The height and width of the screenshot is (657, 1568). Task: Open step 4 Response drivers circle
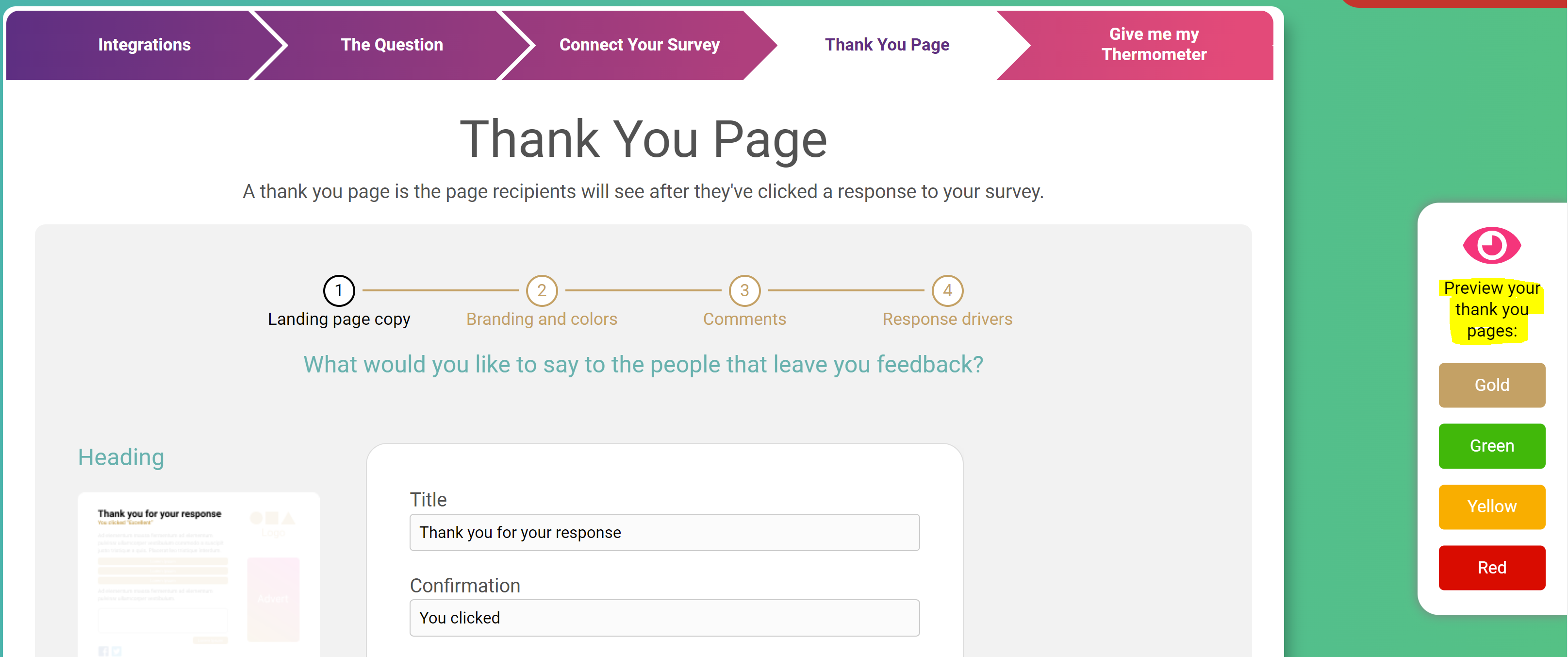click(947, 291)
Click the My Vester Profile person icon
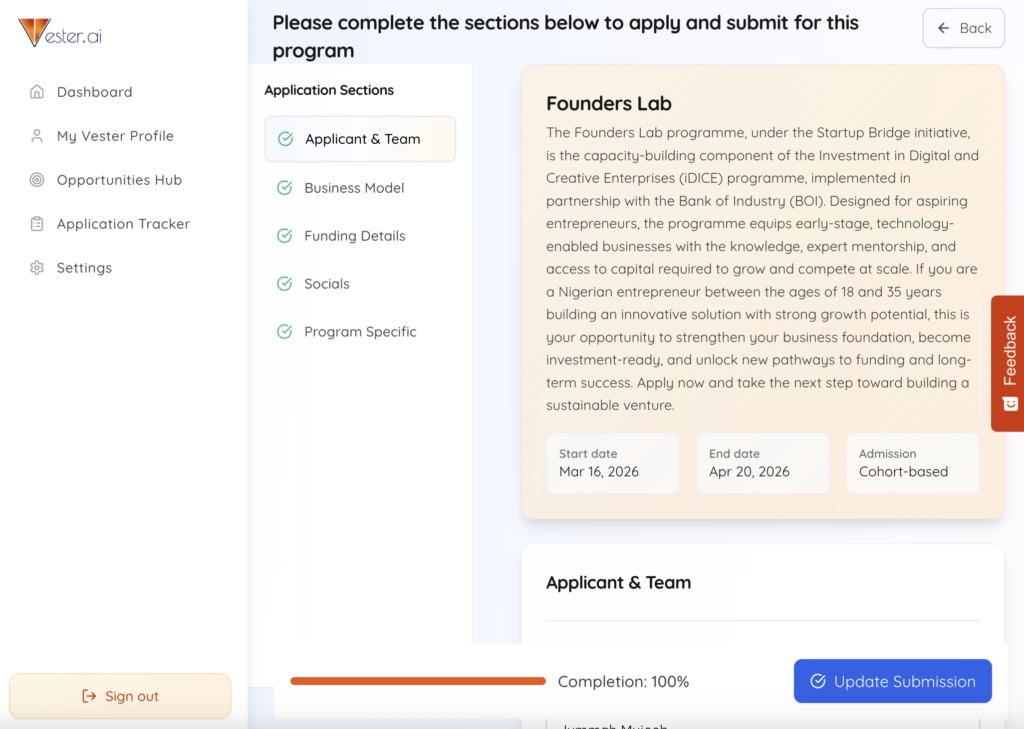 click(x=37, y=136)
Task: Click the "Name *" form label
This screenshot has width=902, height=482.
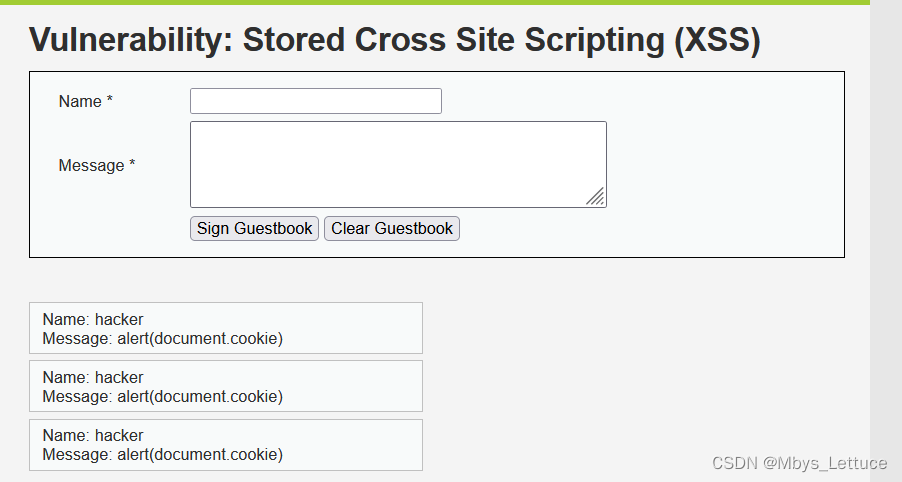Action: point(86,102)
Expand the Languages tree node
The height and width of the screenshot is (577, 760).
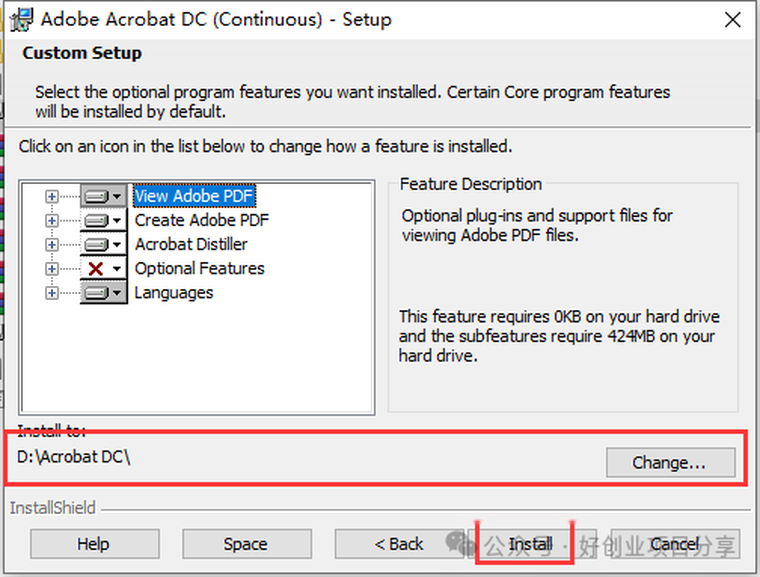tap(52, 293)
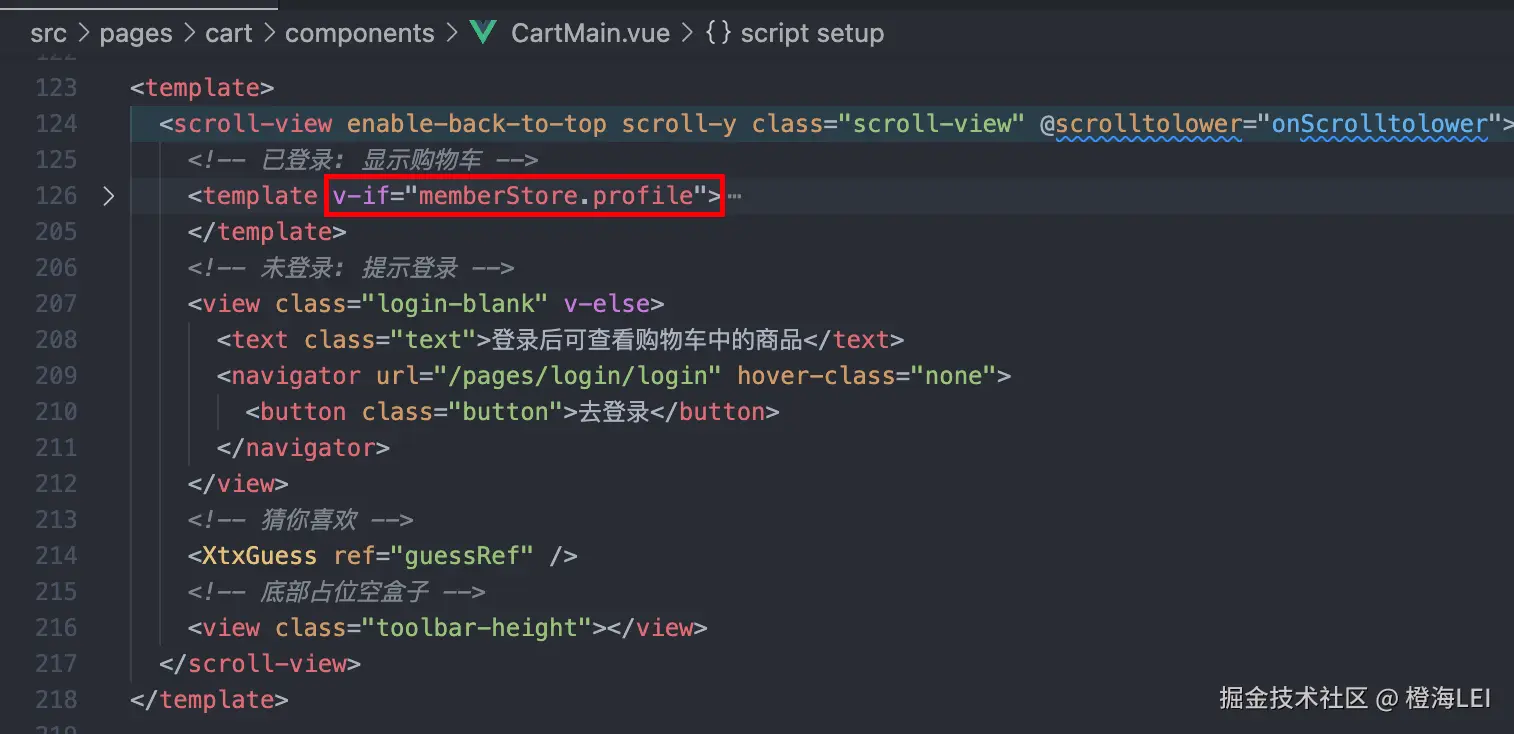
Task: Click the XtxGuess component tag
Action: point(259,556)
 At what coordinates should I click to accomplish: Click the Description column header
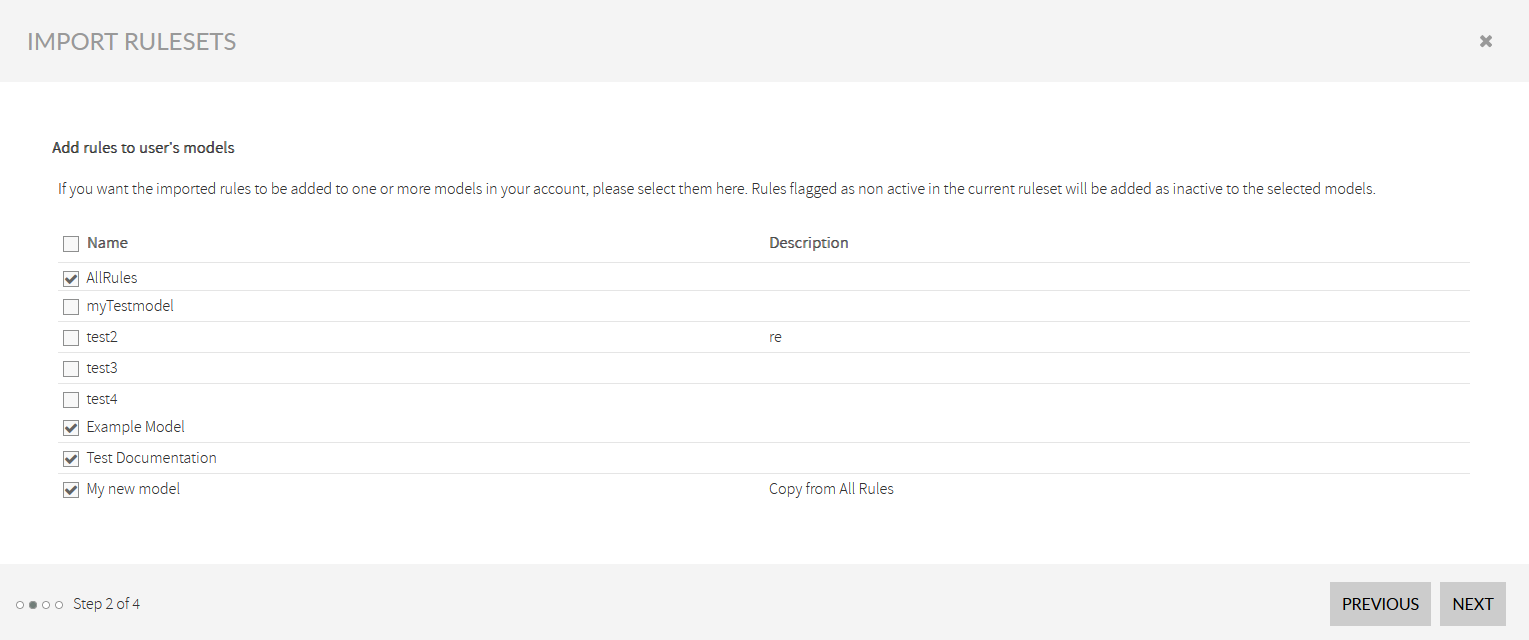point(808,242)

===

Problem: Pictures are not part of the answer. Restate word for word the lines from the one with "The height and width of the screenshot is (577, 760)." through the last line of the records.

Result of this exercise:
The height and width of the screenshot is (577, 760).
tap(52, 293)
Task: Click the XtxGuess component tag
Action: point(259,556)
 At what coordinates should I click to accomplish: Click the Description column header
point(808,242)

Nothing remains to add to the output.